While killing a mutant is still considered murder and technically illegal, most guard and nobility look the other way when a purge is happening. Because murder is illegal, little can be done when a mutant defends themselves and wins, although many have tried. This has caused a perpetual war between the lower class and the order that the upper class can do little to stop.
The monarchy who wishes nothing more than to be rid of the mutants understands that by making killing mutants legal, they would in fact be making war with the entire lower class, so this is the unofficial compromise.
The Order of the Pure Body often work with the Order of the Pure Mind in Ravien, with each order having representatives and working battalions of soldiers in each nation.
Strangle Vine
The thorns are razor sharp and capable of burrying into any material, including metal, eventually strangling the object and crushing it as the thorns devours the substance.
The strangle vine can grow anywhere and is considered an infestation, but mostly is drawn to bloodstone.

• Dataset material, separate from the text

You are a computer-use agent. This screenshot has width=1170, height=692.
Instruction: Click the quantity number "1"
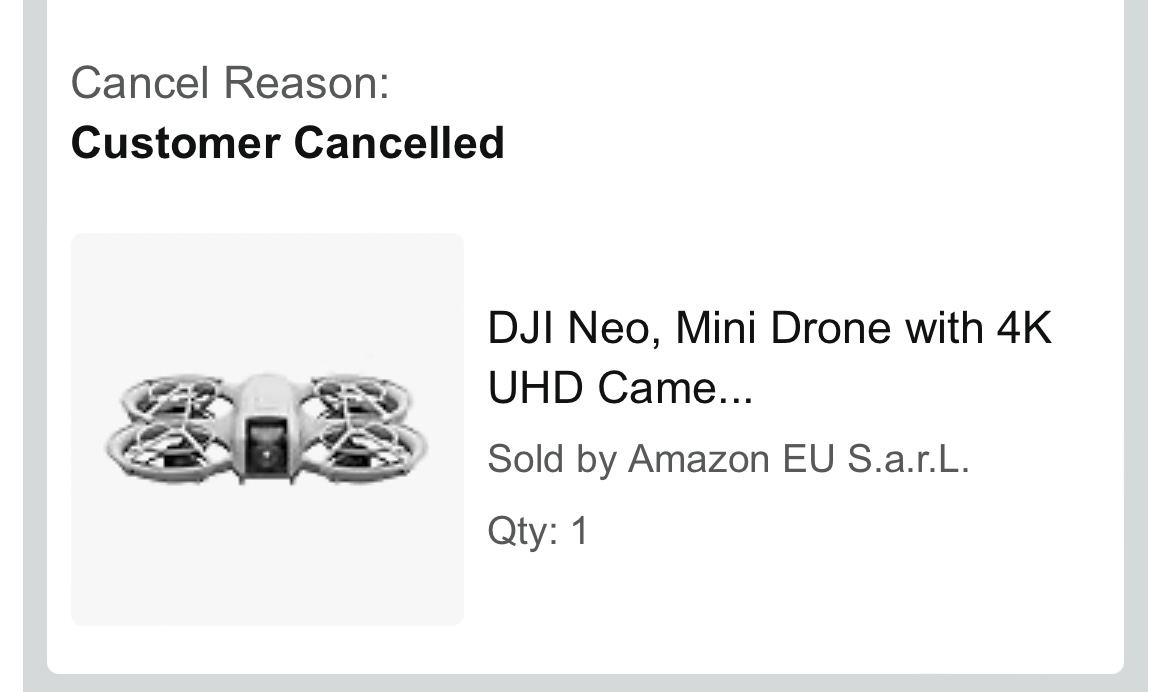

The thorns of the strangle vine are capable of absorbing the essence of any object, slowing reducing it to powder.
It is a magical plant and considered by many to be the back hairs of a mammoth demon living in the depths of the earth. It is extremely tough and durable - it counts as having the toughness of steel, can regenerate 1 hit point a round and has D4 hit points per meter of vine.
Any vine that wraps around a person requires a strength check to remove, adding plus 1 to the difficultly per round as it digs itself in. After a day, if the vine is not removed or destroyed, the player loses D6 CON and 1 limb atrophies.
Any vine that wraps around a non-living thing absorbs D6 hit points a day - keep in mind, most structures can have 100s to 1000s of hit points and can take years to destroy.
Because of the dangers and difficulty of removing strangle vine, most leave them on their buildings, only repairing structures when needed.